Uma Thurman Might Have A Perfect New Role

by S. Atkinson

If you wrote an equation for how many great roles an actor should be assigned per year, it might read something like: how many good performances they'd given in the past 10 years plus how much you re-watch them in all their old performances per year divided by number of bad movies they've made. I'm not sure Thurman's ever made a bad movie, so this calculation has been rendered completely useless, but I'm telling you. If this calculation functioned, the number would be a lot higher than the number of movies and shows per year that Thurman's currently doing. So bow down before me with relief and with gratitude when I tell you that Uma Thurman's My So Called Wife TV role means we'll be seeing more of her on the reg.

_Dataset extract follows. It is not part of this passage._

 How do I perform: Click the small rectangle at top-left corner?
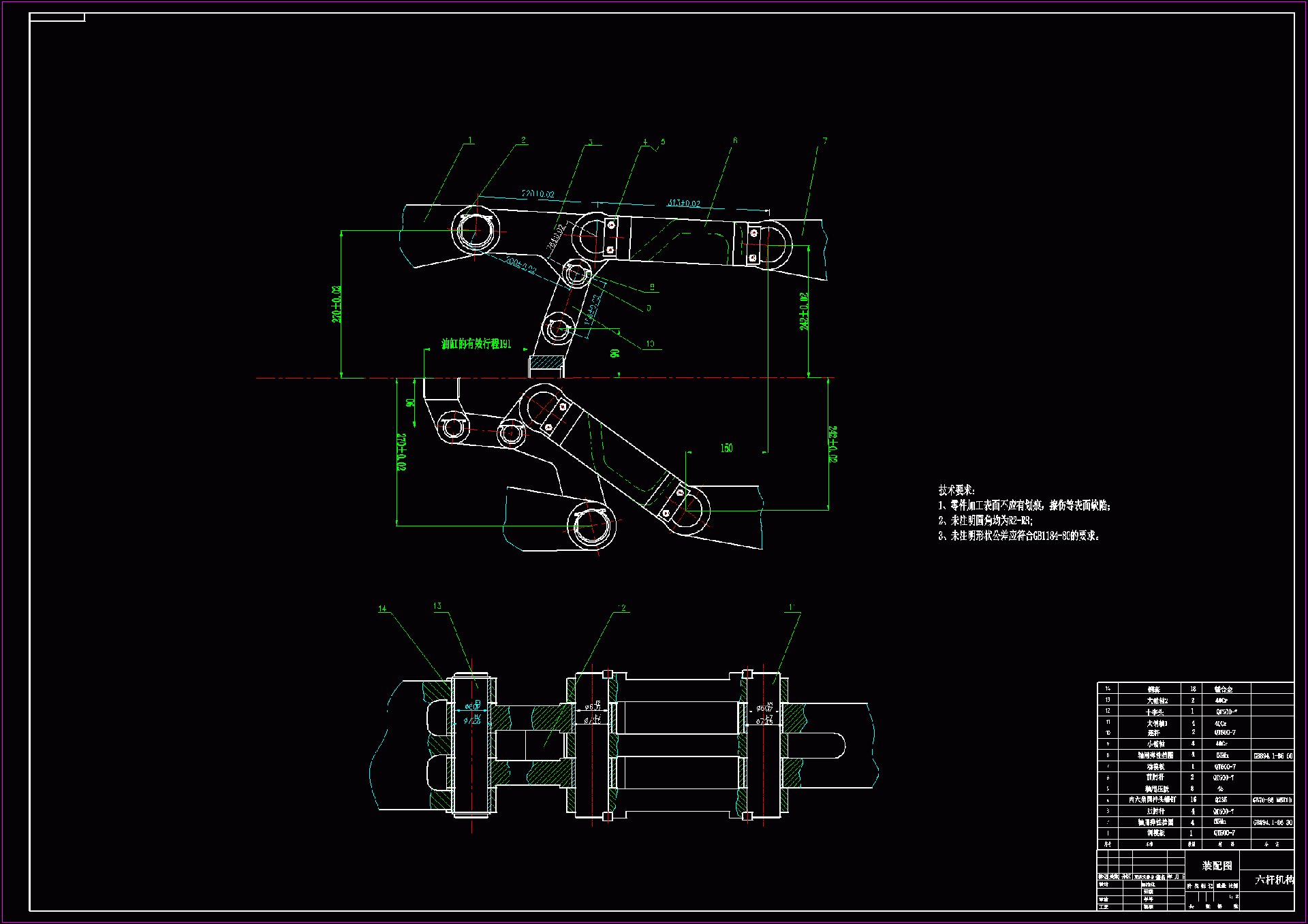pos(57,18)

My So Called Wife follows a seductive con woman (played by Inbar Lavi), who robs as many hearts as she does possessions. Thurman is reportedly going to take a guest star role with a story arc playing out over multiple episodes: she will be playing Lenny Cohen, the ultimate fixer. Cohen can fix pretty much anything: whether you need a recalcitrant employee taken out or the best omelette you've ever tasted, she has got you covered.

This role description makes me so happy, because it's such a perfect case of art imitating life. Who's more of a fixer for your film than the multi-talented Thurman? Part of the wonder of the actress for me is her flexibility. She's best known for two roles: playing the femme fatale in Pulp Fiction and playing the dangerous Bride in Kill Bill. But Thurman's never been one to let roles define her, and perhaps the excitement of following her career is watching what she'll get up to next: she's tried her hand at goofy rom-coms (Noelle in The Truth About Cats And Dogs), superhero movies (Poison Ivy in Batman & Robin), science fiction (Irene in Gattaca), and musicals (Fantine in Les Misérables).

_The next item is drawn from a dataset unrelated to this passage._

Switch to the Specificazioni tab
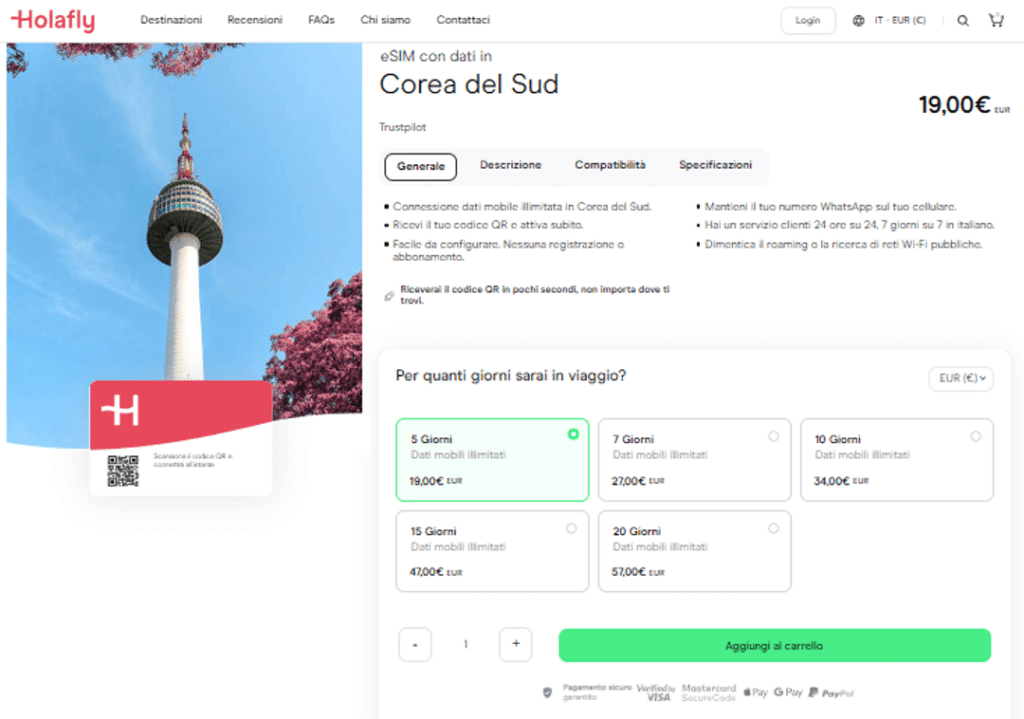 coord(717,166)
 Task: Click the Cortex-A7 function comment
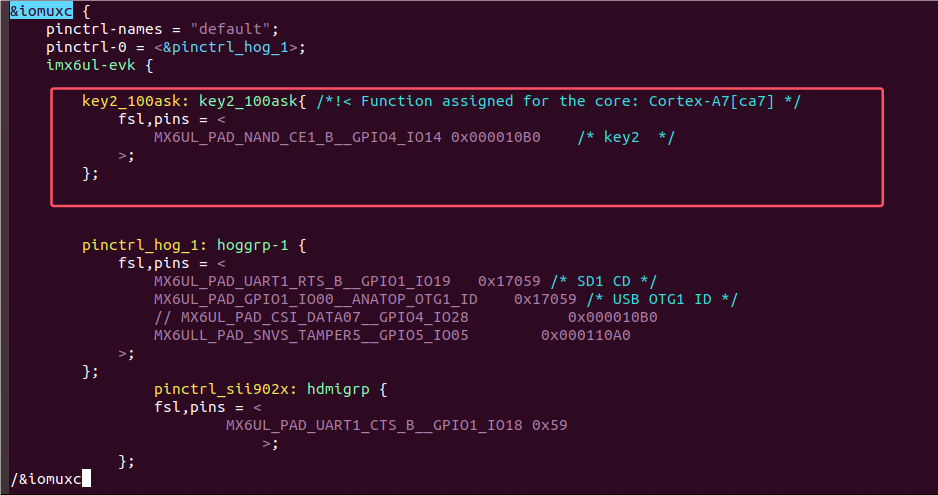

Most importantly, Thurman is the magic ingredient for so many of her movies. Often, she's the element that turns a movie from good into great. Pulp Fiction is an indisputably excellent film, but the film minus Thurman's performance would be all wit, no heart. Thurman's incarnation as Mia Wallace gave the film the emotional undertone it lacked. It took the movie from being something film students would gush about forever to being something everyone would gush about forever.

She's also the redeeming element for less critically-appraised projects. Batman & Robin was famously the least popular Batman movie with critics, with Rotten Tomatoes giving it just 11 percent and reviews like "the Batsuit seems to grow in size and scope while the characters and story line grow flimsier and more irrelevant" being typical of the response to the film. However, when it came to Thurman's performance as Poison Ivy, critics gushed.

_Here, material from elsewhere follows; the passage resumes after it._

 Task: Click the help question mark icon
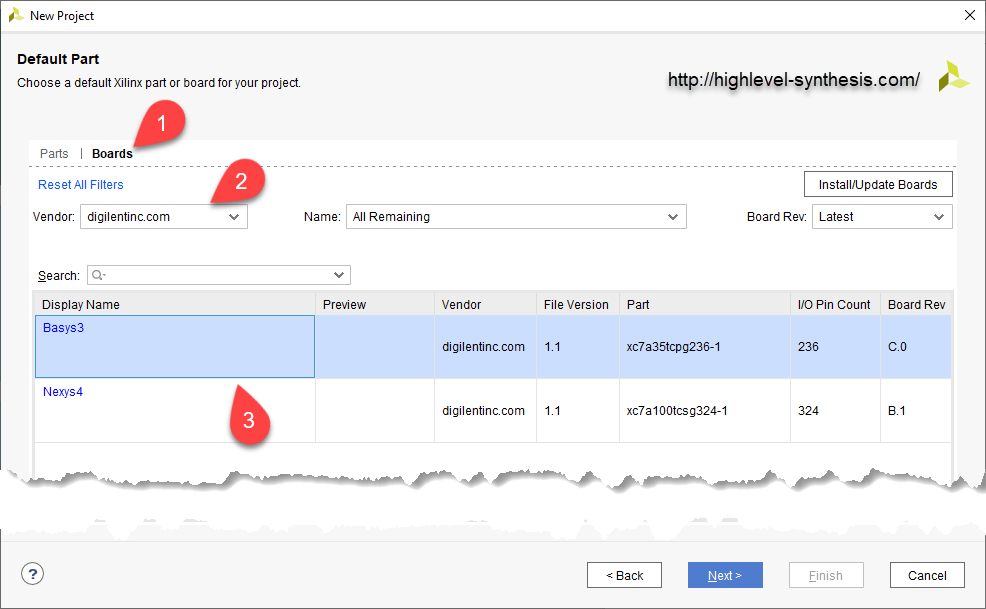(33, 574)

The Washington Post said "Poison Ivy, the sinuous villainess, is the only relief from the onslaught of spoofy humor, special effects and meaningless comic book mayhem" while People Magazine were equally approving: "Two green thumbs up for Poison Ivy, the deliriously wicked horticultural zealot played with gawky panache by Thurman in Batman & Robin."

A fixer is a term for someone who can make arrangements that will solve all of your problems. Thurman doesn't just solve a filmmaker's headaches, but an audience's. When watching anything with Thurman in it, my smartphone-induced short attention span magically vanishes. I don't half-watch her performance with one eye and keep the other trained on my Instagram feed. I don't think about all the stuff I haven't crossed off my to-do list for the day. I don't think about that weird argument I had with a friend. I'm completely swallowed up my the film or the show, and isn't that what entertainment's all about?